KURZ GESAGT!
_Kitas profitieren von einer guten Beschwerdekultur
_Jede Beschwerde ernst nehmen und transparent damit umgehen
_Beschwerdemanagement ist Teil der Qualitätssicherung
Jede pädagogische Fachkraft in der Kindertagesbetreuung kennt solche und ähnliche Situationen:
Frau Niemann holt nachmittags ihre Tochter Suri aus der Kita ab, es ist ein freundlicher Tag, aber sicher nicht wärmer als 8 Grad. Die Kinder spielen auf dem Außengelände. Sie bemerkt direkt, dass Suri keine Jacke trägt, sondern nur einen dünnen Pullover. Darüber ärgert sie sich maßlos, denn sie hat schon mehrfach betont, dass das Kind bei solchen Temperaturen draußen eine Jacke tragen soll. Als sie Suris Sachen holen will, begegnet sie der Erzieherin Ute und geht grußlos und sichtlich verärgert an ihr vorbei. Diese reagiert erstaunt und sagt zu ihrer Kollegin: „Wir leben hier doch Partizipation mit den Kindern. Und wenn Suri keine Jacke anziehen möchte, werden wir sie nicht dazu zwingen. Warum ist Frau Niemann so verärgert?“
Beschwerden gehören zum Miteinander dazu
Beschwerden sollten nicht als Problem betrachtet werden, sondern als wichtige Informationsquelle. Durch sie kann ich erkennen:
- Was ist falsch gelaufen oder hat gestört?

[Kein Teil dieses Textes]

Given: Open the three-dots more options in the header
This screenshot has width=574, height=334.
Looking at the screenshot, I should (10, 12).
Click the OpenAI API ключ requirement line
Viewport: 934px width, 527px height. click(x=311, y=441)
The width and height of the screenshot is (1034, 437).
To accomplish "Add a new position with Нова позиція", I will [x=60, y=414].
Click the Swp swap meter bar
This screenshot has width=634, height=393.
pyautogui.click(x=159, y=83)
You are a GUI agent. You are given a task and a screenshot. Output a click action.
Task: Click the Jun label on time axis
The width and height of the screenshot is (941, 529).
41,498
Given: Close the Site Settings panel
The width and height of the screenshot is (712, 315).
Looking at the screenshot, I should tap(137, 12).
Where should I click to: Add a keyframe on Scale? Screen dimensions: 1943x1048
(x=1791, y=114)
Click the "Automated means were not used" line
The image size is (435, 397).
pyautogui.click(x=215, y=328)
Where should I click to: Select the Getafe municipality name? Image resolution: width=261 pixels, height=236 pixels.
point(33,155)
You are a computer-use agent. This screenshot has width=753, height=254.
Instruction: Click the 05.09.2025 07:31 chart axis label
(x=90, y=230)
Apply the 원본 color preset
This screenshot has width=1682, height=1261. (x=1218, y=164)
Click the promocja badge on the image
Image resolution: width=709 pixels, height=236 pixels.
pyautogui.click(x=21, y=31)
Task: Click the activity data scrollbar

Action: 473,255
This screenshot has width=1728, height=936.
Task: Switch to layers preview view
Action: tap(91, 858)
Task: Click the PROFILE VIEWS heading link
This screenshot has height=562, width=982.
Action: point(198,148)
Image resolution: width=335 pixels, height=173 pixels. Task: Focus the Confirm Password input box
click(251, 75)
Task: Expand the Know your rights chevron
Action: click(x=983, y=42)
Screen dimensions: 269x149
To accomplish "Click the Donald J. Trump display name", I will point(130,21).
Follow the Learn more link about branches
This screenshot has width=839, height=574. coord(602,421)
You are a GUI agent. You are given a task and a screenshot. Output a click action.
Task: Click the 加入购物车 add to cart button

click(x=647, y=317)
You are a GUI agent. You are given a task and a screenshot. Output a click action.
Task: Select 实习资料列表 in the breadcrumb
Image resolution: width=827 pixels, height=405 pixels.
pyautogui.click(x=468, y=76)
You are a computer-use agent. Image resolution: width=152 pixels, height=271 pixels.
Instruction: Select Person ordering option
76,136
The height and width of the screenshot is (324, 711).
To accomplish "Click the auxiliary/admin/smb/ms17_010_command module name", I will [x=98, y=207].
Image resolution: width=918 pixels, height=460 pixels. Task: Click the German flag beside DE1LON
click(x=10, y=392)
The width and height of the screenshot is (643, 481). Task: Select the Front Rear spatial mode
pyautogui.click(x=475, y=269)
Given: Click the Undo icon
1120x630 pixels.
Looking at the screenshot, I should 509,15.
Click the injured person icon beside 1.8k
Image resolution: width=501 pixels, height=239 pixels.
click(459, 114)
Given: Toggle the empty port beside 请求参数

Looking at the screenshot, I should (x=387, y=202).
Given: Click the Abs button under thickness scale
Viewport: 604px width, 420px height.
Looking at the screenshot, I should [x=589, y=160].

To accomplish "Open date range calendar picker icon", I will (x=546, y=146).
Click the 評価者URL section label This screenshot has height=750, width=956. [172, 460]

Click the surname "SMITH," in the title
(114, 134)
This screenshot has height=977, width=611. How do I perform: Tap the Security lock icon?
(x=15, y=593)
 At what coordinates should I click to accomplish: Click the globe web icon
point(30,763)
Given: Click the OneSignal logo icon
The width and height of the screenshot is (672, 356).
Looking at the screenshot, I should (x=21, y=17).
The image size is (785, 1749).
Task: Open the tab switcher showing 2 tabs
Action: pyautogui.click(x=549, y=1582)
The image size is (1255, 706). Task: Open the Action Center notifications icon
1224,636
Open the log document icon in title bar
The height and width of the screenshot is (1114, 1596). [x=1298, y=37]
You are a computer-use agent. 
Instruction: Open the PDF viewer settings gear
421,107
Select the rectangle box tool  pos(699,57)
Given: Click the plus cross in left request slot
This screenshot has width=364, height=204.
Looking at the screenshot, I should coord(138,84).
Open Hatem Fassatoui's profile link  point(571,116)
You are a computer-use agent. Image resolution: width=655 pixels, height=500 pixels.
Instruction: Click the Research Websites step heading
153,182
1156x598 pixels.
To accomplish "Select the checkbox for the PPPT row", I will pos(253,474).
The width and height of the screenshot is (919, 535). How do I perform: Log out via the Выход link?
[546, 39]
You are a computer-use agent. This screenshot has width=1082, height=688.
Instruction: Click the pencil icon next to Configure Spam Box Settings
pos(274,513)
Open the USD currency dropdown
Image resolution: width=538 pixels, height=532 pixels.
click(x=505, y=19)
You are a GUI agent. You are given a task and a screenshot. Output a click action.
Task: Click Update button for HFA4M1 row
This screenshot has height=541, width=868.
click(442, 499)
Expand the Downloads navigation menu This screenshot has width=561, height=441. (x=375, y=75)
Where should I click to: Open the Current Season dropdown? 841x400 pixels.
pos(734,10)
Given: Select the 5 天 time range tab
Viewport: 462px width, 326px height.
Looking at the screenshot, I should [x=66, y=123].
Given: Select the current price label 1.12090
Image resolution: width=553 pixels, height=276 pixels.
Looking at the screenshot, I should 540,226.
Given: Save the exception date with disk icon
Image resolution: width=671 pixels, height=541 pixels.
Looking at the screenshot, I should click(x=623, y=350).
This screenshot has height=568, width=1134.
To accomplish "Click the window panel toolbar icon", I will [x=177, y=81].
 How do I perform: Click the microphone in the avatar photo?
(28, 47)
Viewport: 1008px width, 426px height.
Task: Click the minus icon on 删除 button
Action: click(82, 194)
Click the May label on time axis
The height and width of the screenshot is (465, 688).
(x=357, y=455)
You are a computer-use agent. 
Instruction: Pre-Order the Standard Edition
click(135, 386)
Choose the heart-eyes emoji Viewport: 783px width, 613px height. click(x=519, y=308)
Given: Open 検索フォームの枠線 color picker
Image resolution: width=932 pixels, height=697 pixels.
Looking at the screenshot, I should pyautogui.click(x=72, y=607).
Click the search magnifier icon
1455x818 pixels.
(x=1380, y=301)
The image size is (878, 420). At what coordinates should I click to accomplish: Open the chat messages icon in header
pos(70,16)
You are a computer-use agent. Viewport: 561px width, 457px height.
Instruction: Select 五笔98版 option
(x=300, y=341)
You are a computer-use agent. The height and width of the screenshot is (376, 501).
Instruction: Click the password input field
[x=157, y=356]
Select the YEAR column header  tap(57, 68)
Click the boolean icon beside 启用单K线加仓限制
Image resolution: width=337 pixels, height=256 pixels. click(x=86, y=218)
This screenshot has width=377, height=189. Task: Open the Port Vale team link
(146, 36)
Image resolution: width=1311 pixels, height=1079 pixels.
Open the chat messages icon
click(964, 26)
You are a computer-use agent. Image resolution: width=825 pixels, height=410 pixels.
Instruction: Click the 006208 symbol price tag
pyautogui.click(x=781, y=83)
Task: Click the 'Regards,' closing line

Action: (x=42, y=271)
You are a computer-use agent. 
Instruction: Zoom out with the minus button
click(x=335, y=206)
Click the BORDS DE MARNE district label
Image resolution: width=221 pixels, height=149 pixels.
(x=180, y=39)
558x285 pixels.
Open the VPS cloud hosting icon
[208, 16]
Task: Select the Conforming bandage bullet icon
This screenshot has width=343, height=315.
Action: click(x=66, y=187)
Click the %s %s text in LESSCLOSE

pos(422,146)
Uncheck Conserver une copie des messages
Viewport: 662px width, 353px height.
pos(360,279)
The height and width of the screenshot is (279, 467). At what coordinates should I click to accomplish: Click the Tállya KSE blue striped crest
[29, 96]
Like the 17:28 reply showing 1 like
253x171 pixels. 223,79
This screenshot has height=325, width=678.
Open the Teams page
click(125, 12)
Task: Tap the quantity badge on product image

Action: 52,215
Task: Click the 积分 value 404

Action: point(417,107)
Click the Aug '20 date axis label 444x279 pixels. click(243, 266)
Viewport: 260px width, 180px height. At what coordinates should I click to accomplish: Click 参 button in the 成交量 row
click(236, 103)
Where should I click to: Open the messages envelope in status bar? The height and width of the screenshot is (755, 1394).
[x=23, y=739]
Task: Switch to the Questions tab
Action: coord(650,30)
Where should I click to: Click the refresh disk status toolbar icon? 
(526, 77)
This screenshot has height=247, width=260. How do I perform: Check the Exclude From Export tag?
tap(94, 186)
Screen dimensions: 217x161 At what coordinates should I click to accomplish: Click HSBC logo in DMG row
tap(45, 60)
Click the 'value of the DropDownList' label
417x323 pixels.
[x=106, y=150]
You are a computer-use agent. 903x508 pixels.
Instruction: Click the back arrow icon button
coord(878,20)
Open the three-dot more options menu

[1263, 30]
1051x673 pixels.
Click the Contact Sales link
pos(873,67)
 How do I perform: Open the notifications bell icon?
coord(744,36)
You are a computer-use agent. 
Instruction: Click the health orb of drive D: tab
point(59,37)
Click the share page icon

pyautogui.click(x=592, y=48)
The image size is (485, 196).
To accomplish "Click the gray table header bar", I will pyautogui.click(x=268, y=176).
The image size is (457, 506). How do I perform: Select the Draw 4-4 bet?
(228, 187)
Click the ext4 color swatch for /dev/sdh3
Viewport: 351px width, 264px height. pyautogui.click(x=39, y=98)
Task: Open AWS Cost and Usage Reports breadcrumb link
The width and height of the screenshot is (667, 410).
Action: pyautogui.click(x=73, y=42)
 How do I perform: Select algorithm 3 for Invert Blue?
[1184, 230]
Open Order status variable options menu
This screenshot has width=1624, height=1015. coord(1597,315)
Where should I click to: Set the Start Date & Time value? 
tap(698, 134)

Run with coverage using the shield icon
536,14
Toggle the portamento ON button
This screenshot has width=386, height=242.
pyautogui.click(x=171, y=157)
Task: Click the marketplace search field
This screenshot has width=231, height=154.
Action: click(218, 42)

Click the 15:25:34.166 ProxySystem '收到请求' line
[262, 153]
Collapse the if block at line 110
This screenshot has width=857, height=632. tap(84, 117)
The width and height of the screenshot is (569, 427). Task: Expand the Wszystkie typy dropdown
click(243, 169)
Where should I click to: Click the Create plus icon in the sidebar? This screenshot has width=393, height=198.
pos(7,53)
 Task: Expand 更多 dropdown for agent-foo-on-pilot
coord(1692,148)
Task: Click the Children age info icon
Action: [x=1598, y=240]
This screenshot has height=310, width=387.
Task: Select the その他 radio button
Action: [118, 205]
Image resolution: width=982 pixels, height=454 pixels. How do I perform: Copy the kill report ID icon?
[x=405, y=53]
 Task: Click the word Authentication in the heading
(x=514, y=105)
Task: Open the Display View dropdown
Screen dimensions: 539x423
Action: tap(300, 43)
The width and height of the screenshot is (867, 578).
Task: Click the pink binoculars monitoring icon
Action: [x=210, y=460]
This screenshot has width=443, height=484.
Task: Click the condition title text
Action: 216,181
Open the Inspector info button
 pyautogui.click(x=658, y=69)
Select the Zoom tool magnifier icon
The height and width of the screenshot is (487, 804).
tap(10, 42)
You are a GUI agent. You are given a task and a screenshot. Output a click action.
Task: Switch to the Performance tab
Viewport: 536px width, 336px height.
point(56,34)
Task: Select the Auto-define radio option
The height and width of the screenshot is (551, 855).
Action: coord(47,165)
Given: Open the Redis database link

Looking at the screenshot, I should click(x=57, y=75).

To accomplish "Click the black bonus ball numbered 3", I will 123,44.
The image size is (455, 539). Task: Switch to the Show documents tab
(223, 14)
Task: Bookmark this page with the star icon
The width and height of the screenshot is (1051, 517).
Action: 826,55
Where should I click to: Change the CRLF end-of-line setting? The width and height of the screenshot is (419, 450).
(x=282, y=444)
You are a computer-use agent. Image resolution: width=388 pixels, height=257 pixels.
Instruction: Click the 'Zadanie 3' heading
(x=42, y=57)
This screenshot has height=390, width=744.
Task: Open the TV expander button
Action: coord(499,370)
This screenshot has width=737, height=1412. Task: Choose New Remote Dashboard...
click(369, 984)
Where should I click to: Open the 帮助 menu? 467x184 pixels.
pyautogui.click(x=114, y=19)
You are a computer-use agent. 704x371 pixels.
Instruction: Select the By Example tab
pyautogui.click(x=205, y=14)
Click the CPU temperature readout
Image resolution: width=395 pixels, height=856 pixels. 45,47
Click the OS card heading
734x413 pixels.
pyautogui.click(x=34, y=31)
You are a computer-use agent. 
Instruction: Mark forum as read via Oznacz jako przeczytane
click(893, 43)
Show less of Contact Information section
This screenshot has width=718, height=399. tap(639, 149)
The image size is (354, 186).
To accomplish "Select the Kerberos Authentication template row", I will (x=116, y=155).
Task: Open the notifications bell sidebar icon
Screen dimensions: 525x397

- Wie können wir noch besser werden?
- Wie können Prozesse verbessert werden?
Wenn ein Kitateam offen und interessiert mit Beschwerden umgeht, kann es dadurch seine Arbeit und somit die Zufriedenheit der Familien (weiter) verbessern. Beschwerden sind also eine Chance, die Qualität in einer Kindertageseinrichtung weiterzuentwickeln.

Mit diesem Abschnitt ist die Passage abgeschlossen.